■ What you need to do ■
Looking at the listing below, how many lines include "Given"? Answer with the number only.

■ Dataset records ■
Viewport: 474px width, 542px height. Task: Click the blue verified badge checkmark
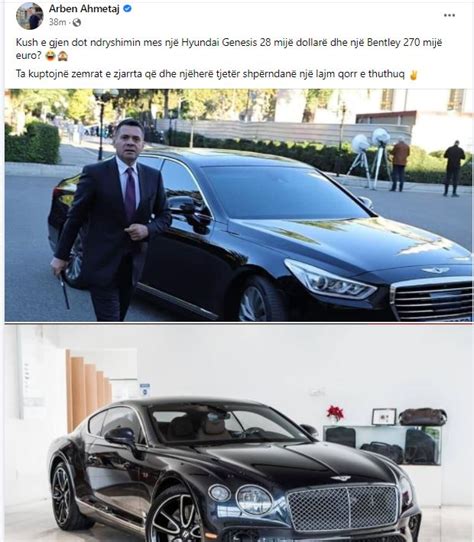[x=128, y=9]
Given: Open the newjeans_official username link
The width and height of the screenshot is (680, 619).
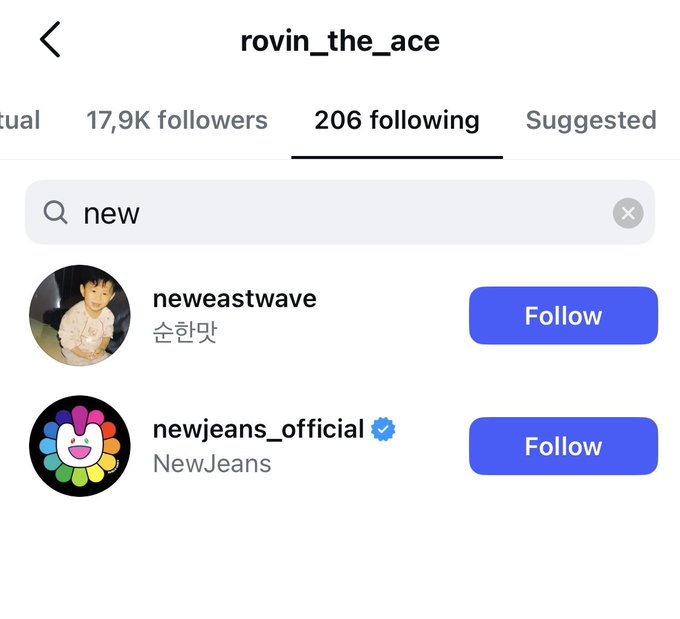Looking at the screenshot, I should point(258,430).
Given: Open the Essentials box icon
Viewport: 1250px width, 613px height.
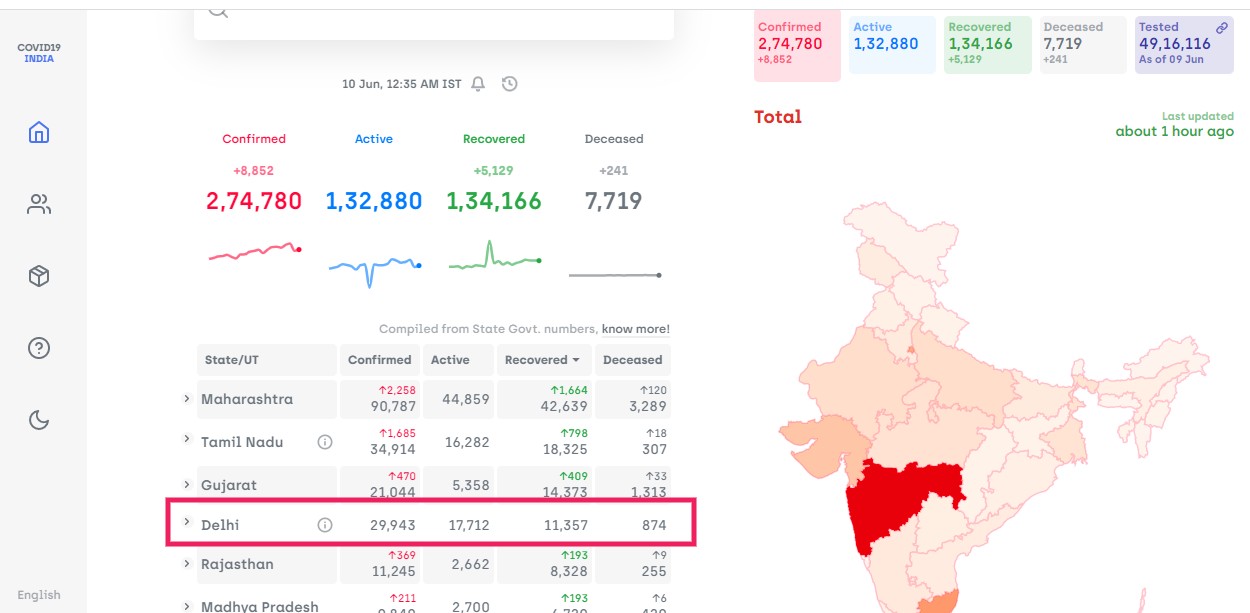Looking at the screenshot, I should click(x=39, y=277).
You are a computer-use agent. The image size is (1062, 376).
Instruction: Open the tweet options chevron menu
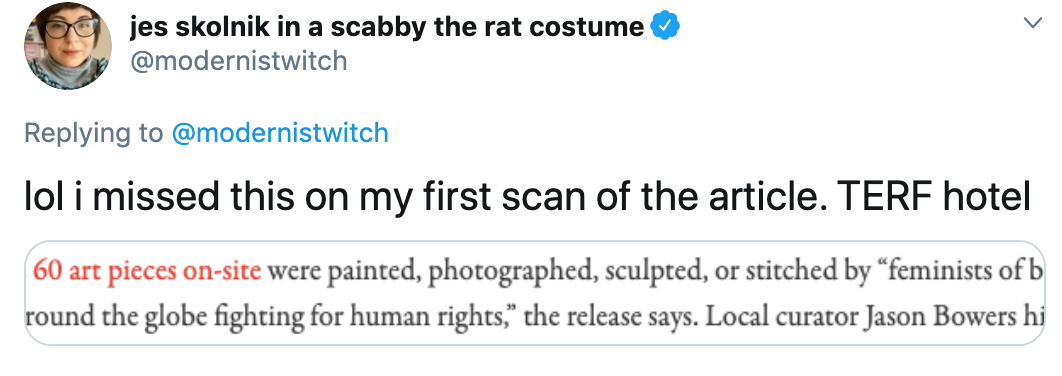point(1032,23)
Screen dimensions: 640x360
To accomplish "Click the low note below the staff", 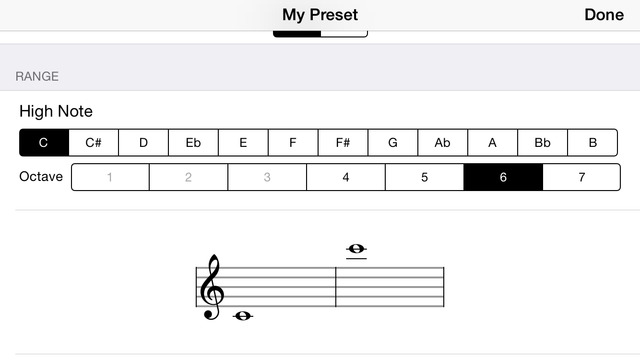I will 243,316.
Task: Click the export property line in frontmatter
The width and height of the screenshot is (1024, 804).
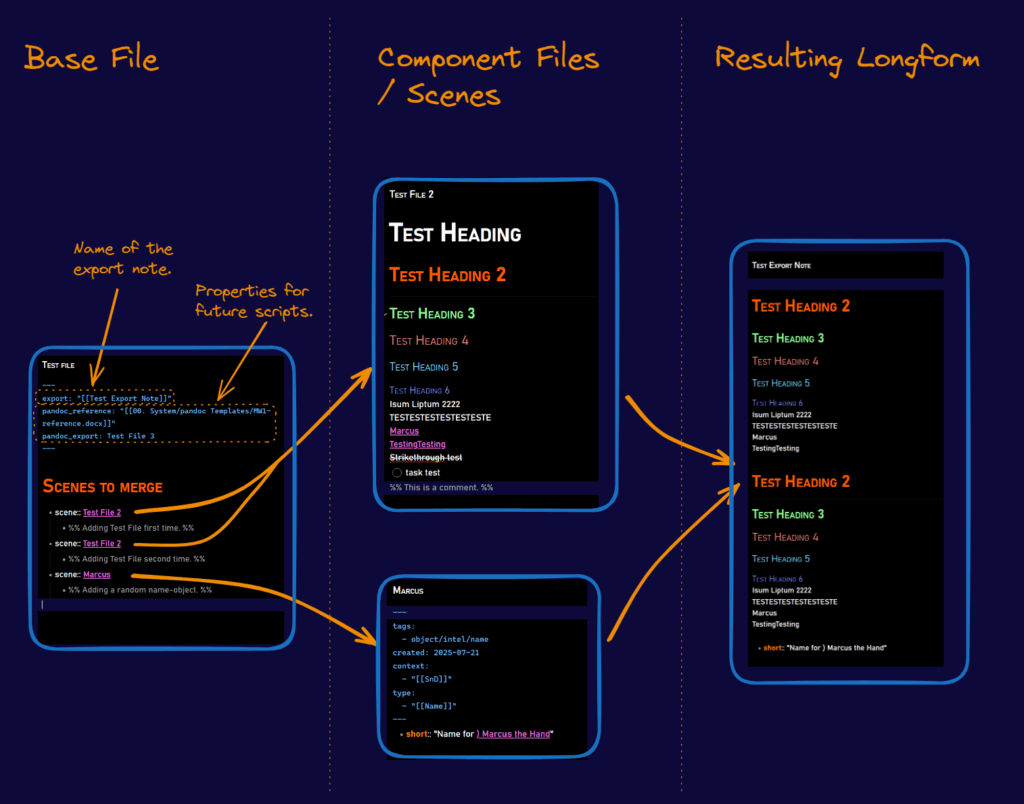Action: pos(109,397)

■ The answer ■
2